O mito surgiu como narrativas de povos gregos antigos para explicar fenômenos da natureza que não podiam compreender. Era e é geralmente utilizado para explicar a origem de acontecimentos. Já a filosofia é o estudo e reflexão de questões relacionadas à existência humana.

Qual o conceito de mito para a filosofia?

  • O Conceito de Mito para a Filosofia. Considerados há muito tempo como antagônicos, mito e filosofia protagonizam atualmente uma (re)conciliação.

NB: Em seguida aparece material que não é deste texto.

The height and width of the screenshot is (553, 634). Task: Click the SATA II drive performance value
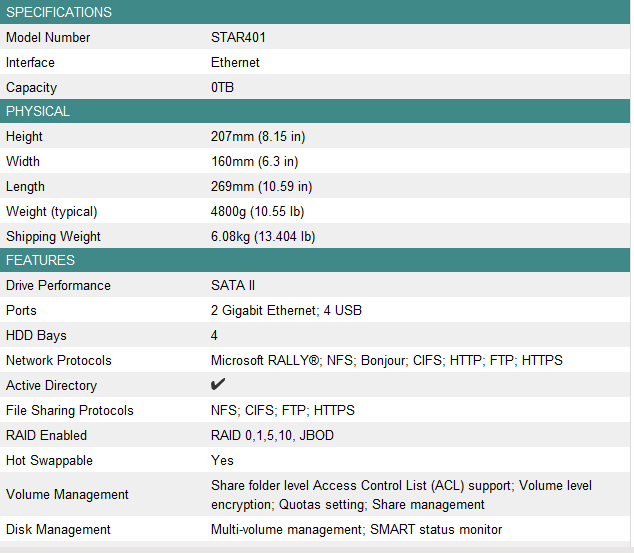click(233, 285)
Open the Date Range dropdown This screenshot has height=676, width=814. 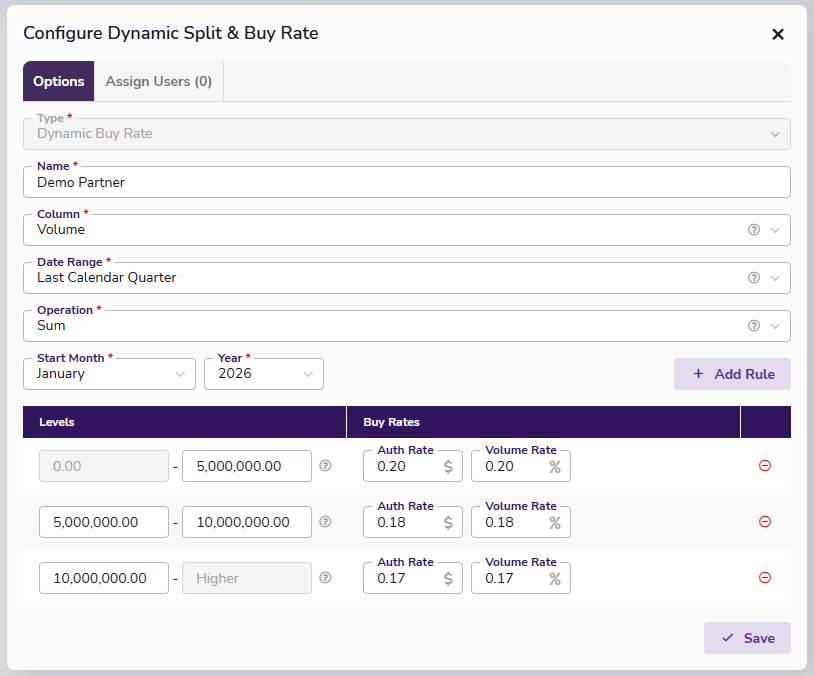(x=400, y=278)
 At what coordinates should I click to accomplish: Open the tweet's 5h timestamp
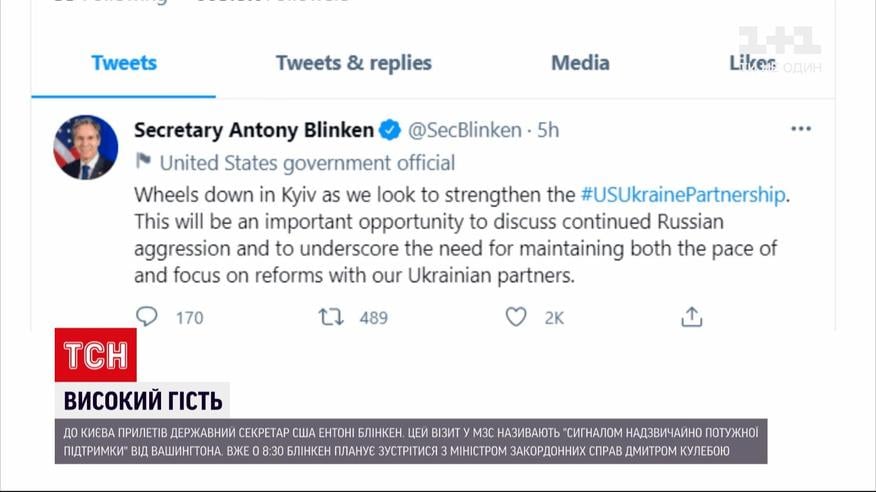click(x=548, y=130)
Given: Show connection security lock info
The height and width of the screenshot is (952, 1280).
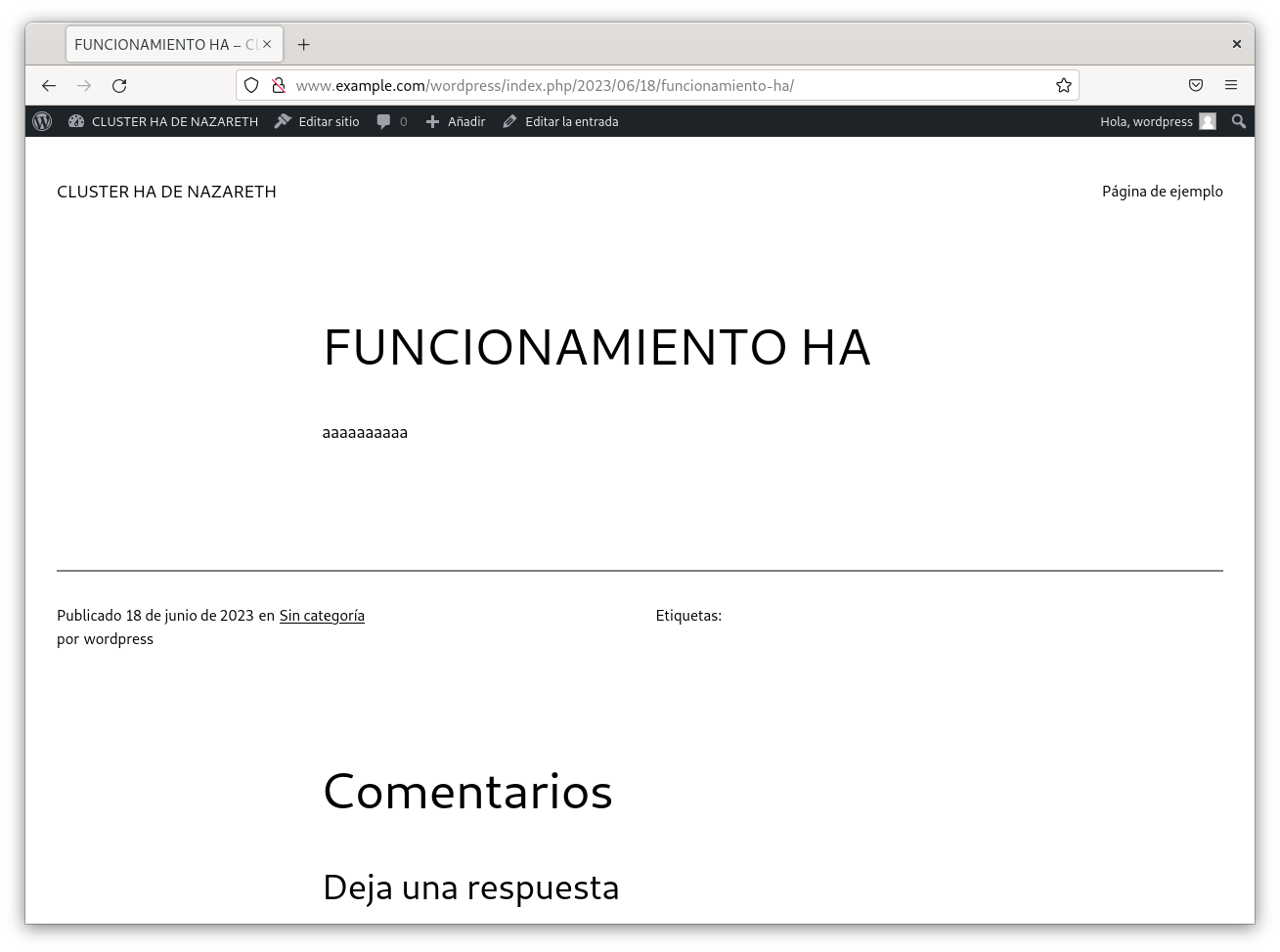Looking at the screenshot, I should pos(278,85).
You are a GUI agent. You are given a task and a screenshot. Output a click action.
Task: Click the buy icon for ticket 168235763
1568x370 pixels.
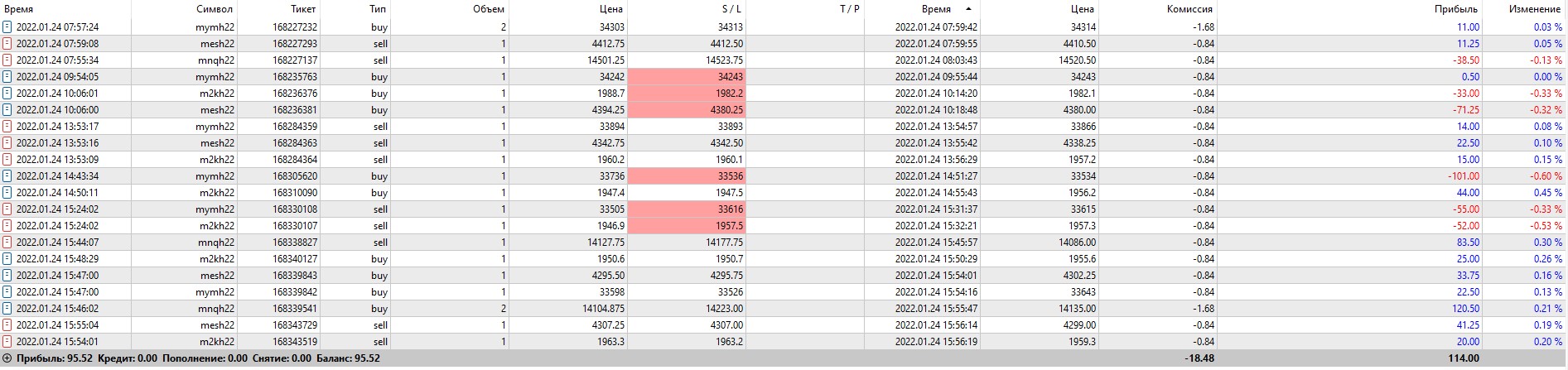pos(7,77)
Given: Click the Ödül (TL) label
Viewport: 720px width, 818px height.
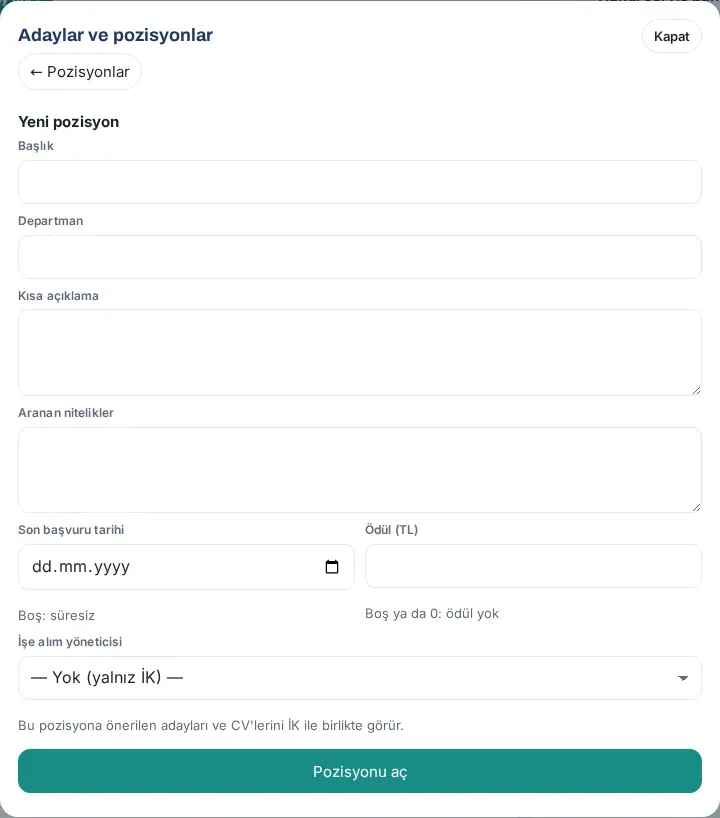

Desde os primórdios, a Filosofia, busca do saber, é entendida como um discurso racional que surgiu para se contrapor ao modelo mítico desenvolvido na Grécia Antiga e que serviu como base de sua Paideia ...

Quais são os autores do pensamento mítico grego?

  • Os dois grandes nomes que representam o pensamento mítico grego são: Homero, “autor” da Ilíada eda Odisséia, e Hesíodo, autor de Os trabalhos e os dias e da Teogonia. Muitos estudiosos questionam até que ponto as epopéias homéricas é resultado do trabalho de um único autor ou se é uma compilação.

Qual é a origem da filosofia?

  • Obras de beleza inigualável que mostram o antecessor do pensamento racional. Se pretende ler mais artigos parecidos a A origem da Filosofia: passagem do mito ao logos, recomendamos que entre na nossa categoria de Educação e Formação universitária.

Qual a origem das epopéias gregas?

  • A origem das epopéias gregas se dá num contexto de derrocada da civilização micênica ou aqueana que fora invadida pelos dórios mais ou menos no século XII a.C.

Como se dá a passagem do pensamento mítico e filosófico?

A passagem do pensamento mítico para o filosófico foi: Resposta Selecionada: d. Um processo lento e gradual.

Como foi a passagem da consciência mítica para a consciência racional e filosófico?

A passagem da consciência mítica para a consciência racional e filosófica não foi feita de um salto. Esses dois tipos de consciência coexistiram na sociedade grega. De acordo com a tradição histórica, a fase inaugural da filosofia grega é conhecida como período pré-socrático.

Como ocorreu a passagem do mito para a filosofia como surgiu a filosofia?

Resposta verificada por especialistas. A passagem do mito a filosofia se deu de maneira gradual, com o desenvolvimento de teorias filosóficas cada vez mais sofisticadas que, aos poucos, afastaram os gregos da tendência mítica.